Labeling user inputs to prevent SQL injection attacks

Abstract

SQL Injection Attacks (SQLIAs) aim at exploiting vulnerabilities in web applications in order to execute malicious SQL commands. It is established that prepared statements are resilient to SQLIA, but unfortunately their use is not as pervasive as it should be. This thesis presents SQLPIL (SQL injection Prevention by Input Labeling); an effective and light semi-automated tool that leverages prepared statements to defeat SQLIAs.
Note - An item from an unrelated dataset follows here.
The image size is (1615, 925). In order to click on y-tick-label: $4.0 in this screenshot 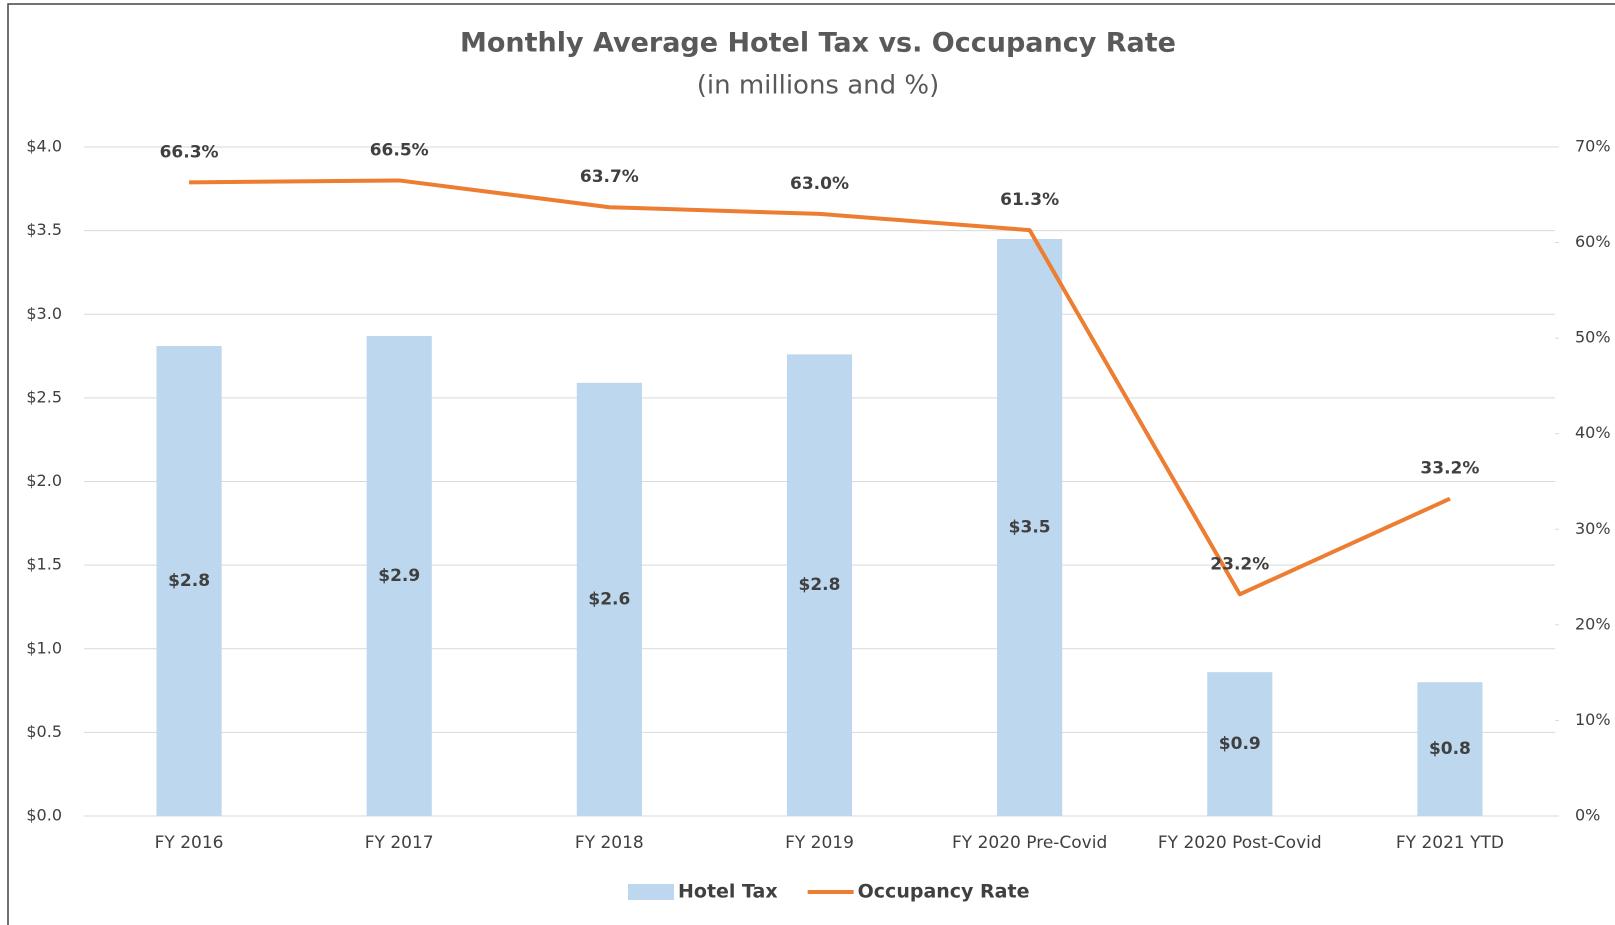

SQLPIL steps proceed as follows: 1) The subject web application is instrumented; 2) At runtime, the (secured) instrumented application ensures that user inputs reaching the SQL query strings are labeled; and 3) The query strings to be executed are analyzed at runtime in order to identify the parts that originated from inputs and accordingly generate-execute safe prepared statements. We provide two implementations of SQLPIL, one for the Java platform and another for ASP.NET. We empirically evaluated our Java implementation using a benchmark that includes five JSP commercial applications and a large number of attacks and legitimate queries. The results were promising as all 1000 attacks were prevented, and all 1000 legitimate runs executed successfully; in other words, the technique exhibited no false alarms when applied on typical applications. Also, the runtime cost averaged percent6.5. Relying on the resilience of prepared statements to defeat SQLIA’s was shown to be a successful approach. And the overhead of achieving that through the use of a tool such as SQLPIL was shown to be acceptable.